▶ [Short problem] Show each line of the items below that contains the string "coordinates", treating uppercase and lowercase letters as different.

▶ [Provided entries]
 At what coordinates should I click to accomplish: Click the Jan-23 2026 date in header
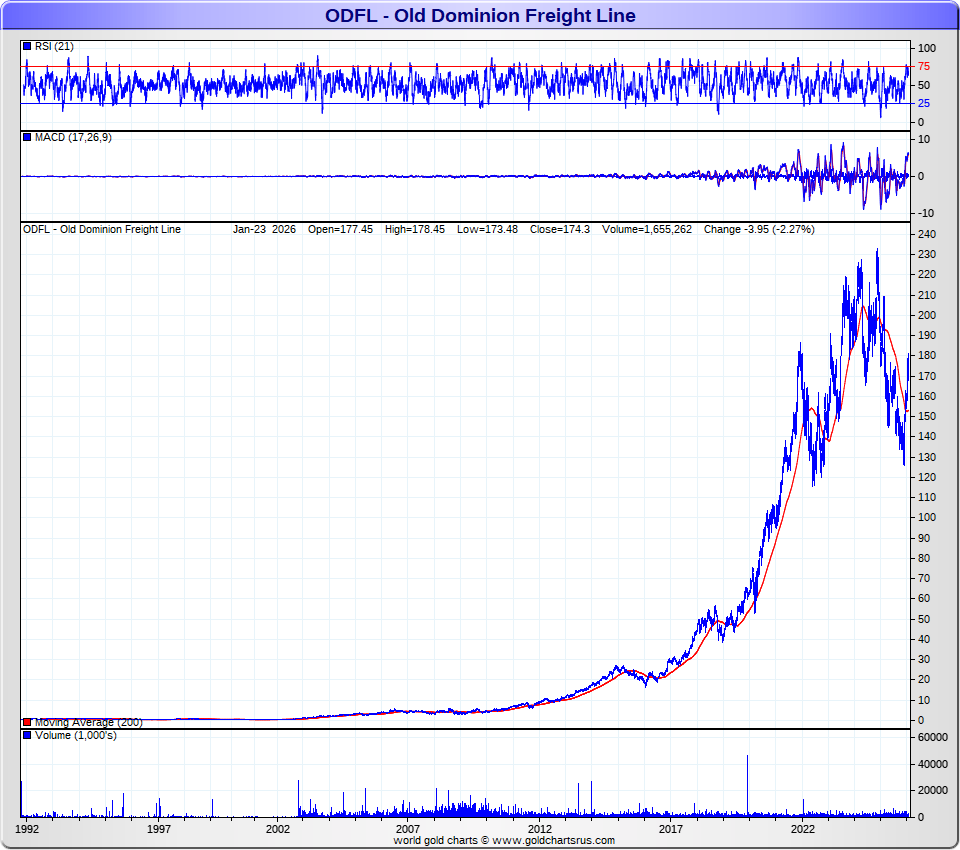(264, 229)
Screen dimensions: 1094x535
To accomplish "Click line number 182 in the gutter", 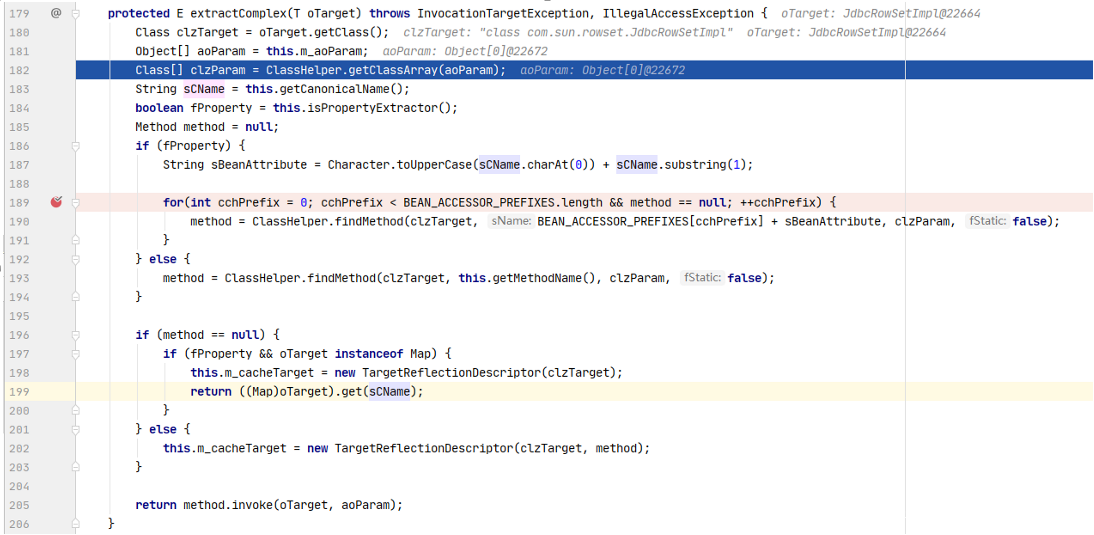I will pos(19,70).
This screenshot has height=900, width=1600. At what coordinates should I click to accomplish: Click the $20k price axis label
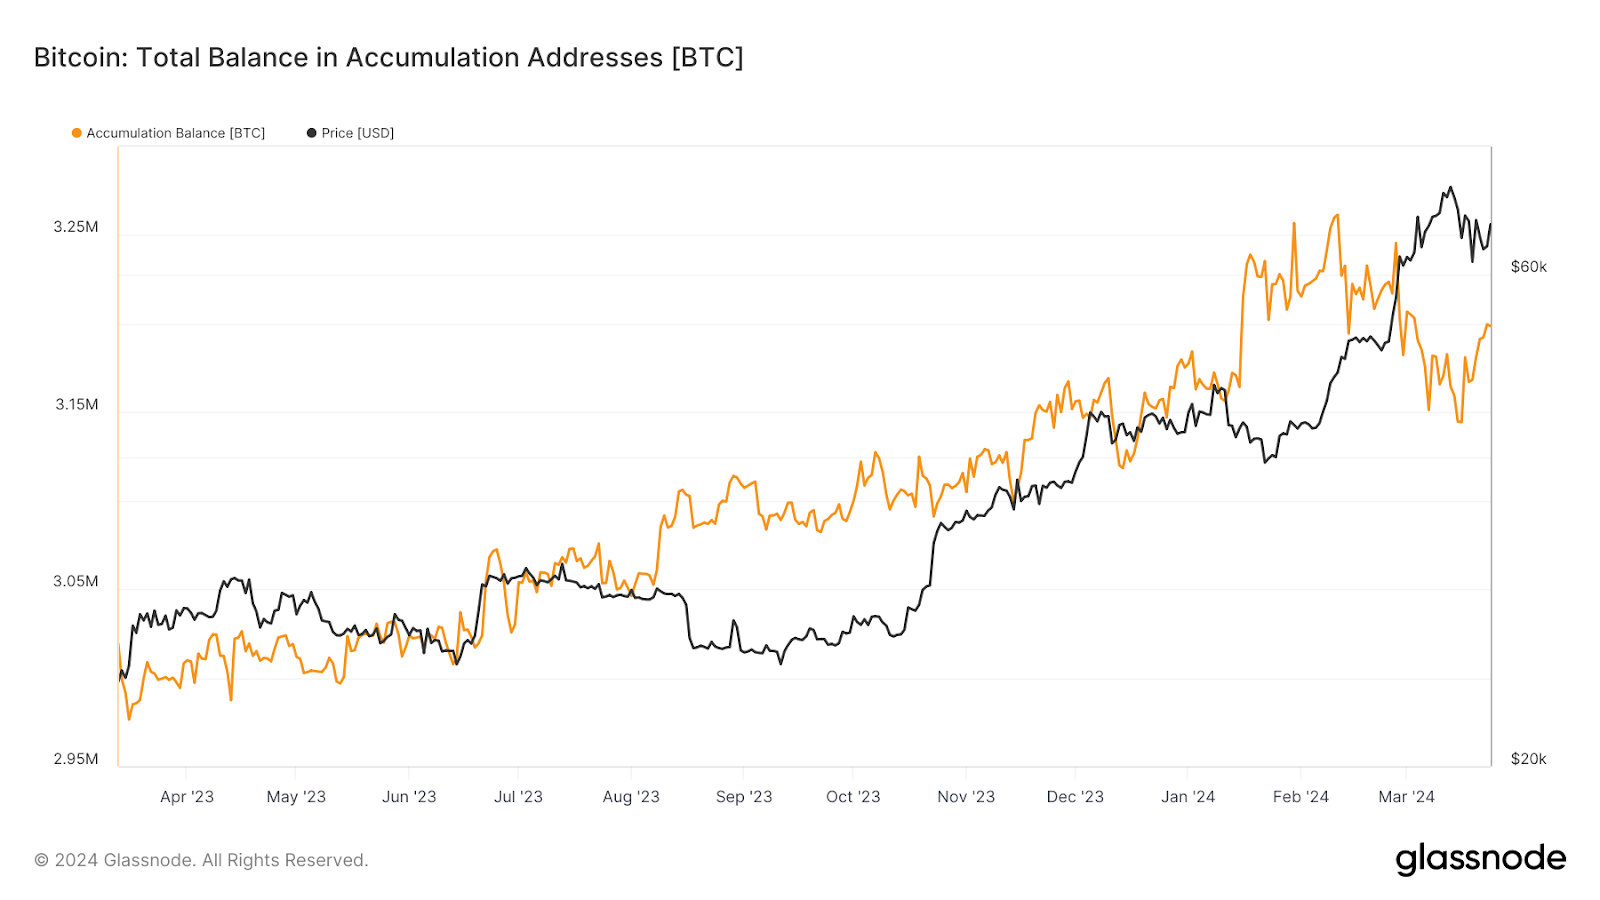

▶ [Solution to this exercise]
 At what coordinates should I click to accomplish: Click the Jan-23 2026 date in header
This screenshot has height=900, width=1600. At what coordinates should I click to accomplish: Click the $20k price axis label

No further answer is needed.